A man accused of assault was acquitted after his accuser’s evidence fell apart so much that even the prosecution described it as absurd.
Michael Malone, 53, complained to police that Hugh Ferguson, 57, threw a bucket containing cleaning chemicals over him causing him to suffer burns.
The alleged assault was said to have taken place at Cooke Aquaculture in Mid Yell, where the two men were working on 13th August 2020.
But when procurator fiscal Duncan Mackenzie began questioning Mr Malone, his only witness, during the trial at Lerwick Sheriff Court today (Thursday) the claims began to unravel.
Mr Malone had accused Mr Ferguson of deliberately throwing the bucket of caustic liquid over him and soaking his torso.
But when asked about the injuries he had suffered, Mr Malone referred to medical records showing his right wrist had been burned.
Given Mr Malone was wearing protective gloves at the time of the alleged assault, and as the area where he said the liquid had touched him was unharmed, Mr Mackenzie questioned how he could blame the wrist injury on what he claimed had happened.
Mr Mackenzie told Mr Malone that he “surely must recognise the absurdity of” what he was saying.
Sheriff Ian Cruickshank also questioned his version of events.
“Surely it would have been your torso that would have been burned,” he said.
Sheriff Cruickshank suggested the incident was “something of nothing” and Mr Malone was “making a big deal of it” because he did not like Mr Ferguson.
Mr Malone disagreed.
Under further questioning, however, Mr Malone admitted he was not even sure the bucket contained chemicals when it was thrown at him, despite having told police it had in a statement on 19th December.

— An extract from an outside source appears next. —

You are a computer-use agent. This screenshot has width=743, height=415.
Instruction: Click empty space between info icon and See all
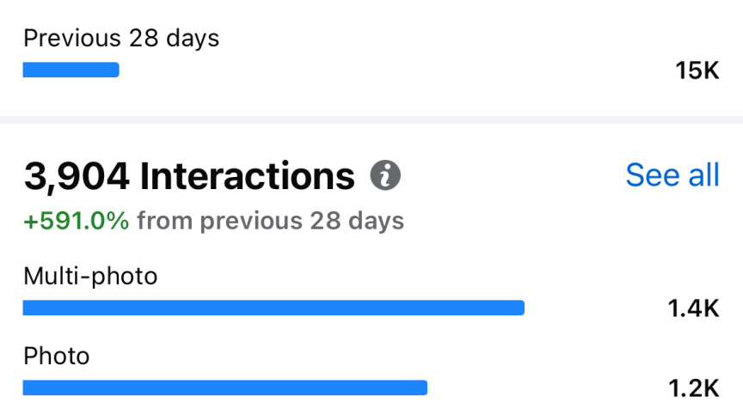513,175
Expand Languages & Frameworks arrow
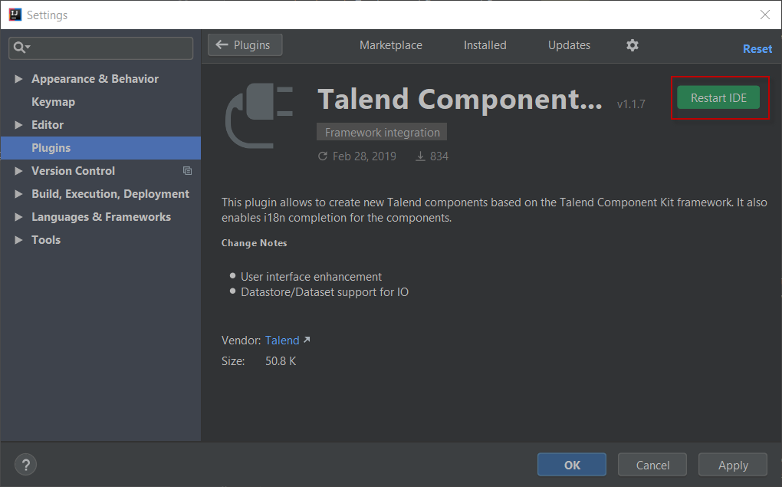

The incident was reported to have happened at the end of their shift, while Mr Maloney was hosing the walls down, and Mr Ferguson was washing his “pinny” in the bucket.
While Mr Maloney insisted it had been thrown deliberately at him, Mr Mackenzie suggested another intepretation.
Having watched CCTV footage of the incident, Mr Mackenzie suggested that Mr Maloney may have been inadvertently splashed Mr Ferguson with his hose to which Mr Ferguson had reacted.
Mr Maloney insisted he had not been splashing anyone with his hose and said he had warned his colleagues to keep out of the way to avoid doing so.
After Mr Maloney left the witness stand Sherriff Cruickshank immediately acquitted Mr Ferguson.